**Aim of the task**: Reproduce each of the following lines verbatim, with no alterations of any kind.
------------
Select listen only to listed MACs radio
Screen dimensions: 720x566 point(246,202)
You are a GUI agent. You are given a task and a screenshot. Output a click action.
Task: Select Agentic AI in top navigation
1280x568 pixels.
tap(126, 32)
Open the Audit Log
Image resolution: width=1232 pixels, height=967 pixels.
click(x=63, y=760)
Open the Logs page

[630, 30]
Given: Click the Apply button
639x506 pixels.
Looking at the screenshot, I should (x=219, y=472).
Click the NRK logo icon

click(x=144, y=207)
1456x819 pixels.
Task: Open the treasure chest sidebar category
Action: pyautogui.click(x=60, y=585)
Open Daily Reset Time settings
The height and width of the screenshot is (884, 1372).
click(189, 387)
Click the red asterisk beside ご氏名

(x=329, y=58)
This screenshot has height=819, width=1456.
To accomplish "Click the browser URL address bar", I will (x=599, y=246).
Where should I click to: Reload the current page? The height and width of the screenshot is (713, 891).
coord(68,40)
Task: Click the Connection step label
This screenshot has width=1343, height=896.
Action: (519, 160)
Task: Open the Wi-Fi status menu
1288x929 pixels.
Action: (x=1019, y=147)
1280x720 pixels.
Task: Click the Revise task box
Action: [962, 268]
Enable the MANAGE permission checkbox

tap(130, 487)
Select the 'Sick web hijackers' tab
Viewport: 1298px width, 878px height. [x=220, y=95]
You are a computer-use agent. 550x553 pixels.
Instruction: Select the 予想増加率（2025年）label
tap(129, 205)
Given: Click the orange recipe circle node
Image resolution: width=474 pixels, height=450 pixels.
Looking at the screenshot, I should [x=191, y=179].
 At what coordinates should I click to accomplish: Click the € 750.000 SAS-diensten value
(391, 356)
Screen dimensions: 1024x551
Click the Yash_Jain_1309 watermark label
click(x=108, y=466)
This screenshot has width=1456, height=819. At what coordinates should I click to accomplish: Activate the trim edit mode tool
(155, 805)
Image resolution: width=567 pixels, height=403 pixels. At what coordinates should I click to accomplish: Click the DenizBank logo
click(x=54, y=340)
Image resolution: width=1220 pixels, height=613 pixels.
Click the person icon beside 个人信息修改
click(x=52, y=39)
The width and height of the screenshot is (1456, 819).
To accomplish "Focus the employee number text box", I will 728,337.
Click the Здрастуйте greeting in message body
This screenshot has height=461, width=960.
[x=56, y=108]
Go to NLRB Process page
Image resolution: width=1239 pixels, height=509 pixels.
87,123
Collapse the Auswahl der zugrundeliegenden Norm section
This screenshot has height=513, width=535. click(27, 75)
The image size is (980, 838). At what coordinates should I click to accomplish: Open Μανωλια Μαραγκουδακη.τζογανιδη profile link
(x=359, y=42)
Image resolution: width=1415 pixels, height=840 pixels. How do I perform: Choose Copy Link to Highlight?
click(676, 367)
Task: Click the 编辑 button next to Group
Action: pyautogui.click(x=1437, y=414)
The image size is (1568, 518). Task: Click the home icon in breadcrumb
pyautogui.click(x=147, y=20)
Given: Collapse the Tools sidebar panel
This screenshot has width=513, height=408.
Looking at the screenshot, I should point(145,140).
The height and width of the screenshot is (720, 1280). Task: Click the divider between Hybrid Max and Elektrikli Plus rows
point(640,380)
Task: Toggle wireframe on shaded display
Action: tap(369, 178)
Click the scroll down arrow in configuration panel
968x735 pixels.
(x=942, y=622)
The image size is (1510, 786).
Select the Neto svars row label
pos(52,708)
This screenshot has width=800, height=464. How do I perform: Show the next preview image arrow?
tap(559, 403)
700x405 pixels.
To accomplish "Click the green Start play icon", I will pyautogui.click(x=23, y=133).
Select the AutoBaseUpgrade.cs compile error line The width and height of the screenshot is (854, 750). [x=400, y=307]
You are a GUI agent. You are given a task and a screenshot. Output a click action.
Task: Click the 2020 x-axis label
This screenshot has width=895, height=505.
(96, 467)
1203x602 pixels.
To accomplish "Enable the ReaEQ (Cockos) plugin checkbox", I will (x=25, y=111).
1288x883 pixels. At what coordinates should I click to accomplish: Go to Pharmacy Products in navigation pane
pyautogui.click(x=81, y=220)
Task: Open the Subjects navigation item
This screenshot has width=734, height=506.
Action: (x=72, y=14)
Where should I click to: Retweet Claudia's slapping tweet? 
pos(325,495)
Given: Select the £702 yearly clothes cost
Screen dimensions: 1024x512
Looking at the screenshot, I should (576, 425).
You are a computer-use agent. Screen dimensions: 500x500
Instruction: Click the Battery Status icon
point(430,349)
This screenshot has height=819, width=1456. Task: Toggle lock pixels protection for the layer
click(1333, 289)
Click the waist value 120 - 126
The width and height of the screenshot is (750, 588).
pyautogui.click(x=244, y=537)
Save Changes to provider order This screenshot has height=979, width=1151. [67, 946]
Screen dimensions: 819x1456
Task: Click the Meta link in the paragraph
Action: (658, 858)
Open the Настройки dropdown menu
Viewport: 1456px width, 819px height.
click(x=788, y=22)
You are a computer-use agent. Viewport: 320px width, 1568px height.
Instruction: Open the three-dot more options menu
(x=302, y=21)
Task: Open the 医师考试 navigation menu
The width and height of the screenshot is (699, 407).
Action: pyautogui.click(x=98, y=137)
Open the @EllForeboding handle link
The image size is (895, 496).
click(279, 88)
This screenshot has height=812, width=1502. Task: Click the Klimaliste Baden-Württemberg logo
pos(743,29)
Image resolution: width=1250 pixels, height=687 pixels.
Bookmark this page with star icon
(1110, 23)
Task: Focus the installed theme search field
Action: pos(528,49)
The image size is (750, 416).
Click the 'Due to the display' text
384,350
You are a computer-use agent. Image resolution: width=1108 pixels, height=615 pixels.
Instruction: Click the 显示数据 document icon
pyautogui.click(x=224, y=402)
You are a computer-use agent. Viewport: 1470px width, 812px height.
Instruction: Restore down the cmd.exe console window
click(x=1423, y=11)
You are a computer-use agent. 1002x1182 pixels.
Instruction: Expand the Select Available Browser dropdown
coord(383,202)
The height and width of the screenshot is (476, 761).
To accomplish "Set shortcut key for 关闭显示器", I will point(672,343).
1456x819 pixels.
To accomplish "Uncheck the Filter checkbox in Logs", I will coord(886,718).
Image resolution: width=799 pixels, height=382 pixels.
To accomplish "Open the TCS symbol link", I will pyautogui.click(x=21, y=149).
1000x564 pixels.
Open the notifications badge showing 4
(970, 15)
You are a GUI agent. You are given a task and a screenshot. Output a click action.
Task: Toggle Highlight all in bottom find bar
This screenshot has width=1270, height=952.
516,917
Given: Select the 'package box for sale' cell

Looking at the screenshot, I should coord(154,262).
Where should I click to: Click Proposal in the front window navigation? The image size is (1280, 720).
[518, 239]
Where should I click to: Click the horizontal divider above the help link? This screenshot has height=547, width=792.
------------
**Task solution**:
Select listen only to listed MACs radio
Screen dimensions: 720x566 point(246,202)
You are a GUI agent. You are given a task and a screenshot. Output a click action.
Task: Select Agentic AI in top navigation
1280x568 pixels.
tap(126, 32)
Open the Audit Log
Image resolution: width=1232 pixels, height=967 pixels.
click(x=63, y=760)
Open the Logs page

[630, 30]
Given: Click the Apply button
639x506 pixels.
Looking at the screenshot, I should (x=219, y=472).
Click the NRK logo icon

click(x=144, y=207)
1456x819 pixels.
Task: Open the treasure chest sidebar category
Action: pyautogui.click(x=60, y=585)
Open Daily Reset Time settings
The height and width of the screenshot is (884, 1372).
click(189, 387)
Click the red asterisk beside ご氏名

(x=329, y=58)
This screenshot has height=819, width=1456.
To accomplish "Click the browser URL address bar", I will (x=599, y=246).
Where should I click to: Reload the current page? The height and width of the screenshot is (713, 891).
coord(68,40)
Task: Click the Connection step label
This screenshot has width=1343, height=896.
Action: (519, 160)
Task: Open the Wi-Fi status menu
1288x929 pixels.
Action: (x=1019, y=147)
1280x720 pixels.
Task: Click the Revise task box
Action: [962, 268]
Enable the MANAGE permission checkbox

tap(130, 487)
Select the 'Sick web hijackers' tab
Viewport: 1298px width, 878px height. [x=220, y=95]
You are a computer-use agent. 550x553 pixels.
Instruction: Select the 予想増加率（2025年）label
tap(129, 205)
Given: Click the orange recipe circle node
Image resolution: width=474 pixels, height=450 pixels.
Looking at the screenshot, I should [x=191, y=179].
 At what coordinates should I click to accomplish: Click the € 750.000 SAS-diensten value
(391, 356)
Screen dimensions: 1024x551
Click the Yash_Jain_1309 watermark label
click(x=108, y=466)
This screenshot has width=1456, height=819. At what coordinates should I click to accomplish: Activate the trim edit mode tool
(155, 805)
Image resolution: width=567 pixels, height=403 pixels. At what coordinates should I click to accomplish: Click the DenizBank logo
click(x=54, y=340)
Image resolution: width=1220 pixels, height=613 pixels.
Click the person icon beside 个人信息修改
click(x=52, y=39)
The width and height of the screenshot is (1456, 819).
To accomplish "Focus the employee number text box", I will 728,337.
Click the Здрастуйте greeting in message body
This screenshot has height=461, width=960.
[x=56, y=108]
Go to NLRB Process page
Image resolution: width=1239 pixels, height=509 pixels.
87,123
Collapse the Auswahl der zugrundeliegenden Norm section
This screenshot has height=513, width=535. click(27, 75)
The image size is (980, 838). At what coordinates should I click to accomplish: Open Μανωλια Μαραγκουδακη.τζογανιδη profile link
(x=359, y=42)
Image resolution: width=1415 pixels, height=840 pixels. How do I perform: Choose Copy Link to Highlight?
click(676, 367)
Task: Click the 编辑 button next to Group
Action: pyautogui.click(x=1437, y=414)
The image size is (1568, 518). Task: Click the home icon in breadcrumb
pyautogui.click(x=147, y=20)
Given: Collapse the Tools sidebar panel
This screenshot has width=513, height=408.
Looking at the screenshot, I should point(145,140).
The height and width of the screenshot is (720, 1280). Task: Click the divider between Hybrid Max and Elektrikli Plus rows
point(640,380)
Task: Toggle wireframe on shaded display
Action: tap(369, 178)
Click the scroll down arrow in configuration panel
968x735 pixels.
(x=942, y=622)
The image size is (1510, 786).
Select the Neto svars row label
pos(52,708)
This screenshot has width=800, height=464. How do I perform: Show the next preview image arrow?
tap(559, 403)
700x405 pixels.
To accomplish "Click the green Start play icon", I will pyautogui.click(x=23, y=133).
Select the AutoBaseUpgrade.cs compile error line The width and height of the screenshot is (854, 750). [x=400, y=307]
You are a GUI agent. You are given a task and a screenshot. Output a click action.
Task: Click the 2020 x-axis label
This screenshot has width=895, height=505.
(96, 467)
1203x602 pixels.
To accomplish "Enable the ReaEQ (Cockos) plugin checkbox", I will (x=25, y=111).
1288x883 pixels. At what coordinates should I click to accomplish: Go to Pharmacy Products in navigation pane
pyautogui.click(x=81, y=220)
Task: Open the Subjects navigation item
This screenshot has width=734, height=506.
Action: (x=72, y=14)
Where should I click to: Retweet Claudia's slapping tweet? 
pos(325,495)
Given: Select the £702 yearly clothes cost
Screen dimensions: 1024x512
Looking at the screenshot, I should (576, 425).
You are a computer-use agent. Screen dimensions: 500x500
Instruction: Click the Battery Status icon
point(430,349)
This screenshot has height=819, width=1456. Task: Toggle lock pixels protection for the layer
click(1333, 289)
Click the waist value 120 - 126
The width and height of the screenshot is (750, 588).
pyautogui.click(x=244, y=537)
Save Changes to provider order This screenshot has height=979, width=1151. [67, 946]
Screen dimensions: 819x1456
Task: Click the Meta link in the paragraph
Action: (658, 858)
Open the Настройки dropdown menu
Viewport: 1456px width, 819px height.
click(x=788, y=22)
You are a computer-use agent. Viewport: 320px width, 1568px height.
Instruction: Open the three-dot more options menu
(x=302, y=21)
Task: Open the 医师考试 navigation menu
The width and height of the screenshot is (699, 407).
Action: pyautogui.click(x=98, y=137)
Open the @EllForeboding handle link
The image size is (895, 496).
click(279, 88)
This screenshot has height=812, width=1502. Task: Click the Klimaliste Baden-Württemberg logo
pos(743,29)
Image resolution: width=1250 pixels, height=687 pixels.
Bookmark this page with star icon
(1110, 23)
Task: Focus the installed theme search field
Action: pos(528,49)
The image size is (750, 416).
Click the 'Due to the display' text
384,350
You are a computer-use agent. Image resolution: width=1108 pixels, height=615 pixels.
Instruction: Click the 显示数据 document icon
pyautogui.click(x=224, y=402)
You are a computer-use agent. Viewport: 1470px width, 812px height.
Instruction: Restore down the cmd.exe console window
click(x=1423, y=11)
You are a computer-use agent. 1002x1182 pixels.
Instruction: Expand the Select Available Browser dropdown
coord(383,202)
The height and width of the screenshot is (476, 761).
To accomplish "Set shortcut key for 关闭显示器", I will point(672,343).
1456x819 pixels.
To accomplish "Uncheck the Filter checkbox in Logs", I will coord(886,718).
Image resolution: width=799 pixels, height=382 pixels.
To accomplish "Open the TCS symbol link", I will pyautogui.click(x=21, y=149).
1000x564 pixels.
Open the notifications badge showing 4
(970, 15)
You are a GUI agent. You are given a task and a screenshot. Output a click action.
Task: Toggle Highlight all in bottom find bar
This screenshot has width=1270, height=952.
516,917
Given: Select the 'package box for sale' cell

Looking at the screenshot, I should coord(154,262).
Where should I click to: Click Proposal in the front window navigation? The image size is (1280, 720).
[518, 239]
Where should I click to: Click the horizontal divider above the help link? This screenshot has height=547, width=792.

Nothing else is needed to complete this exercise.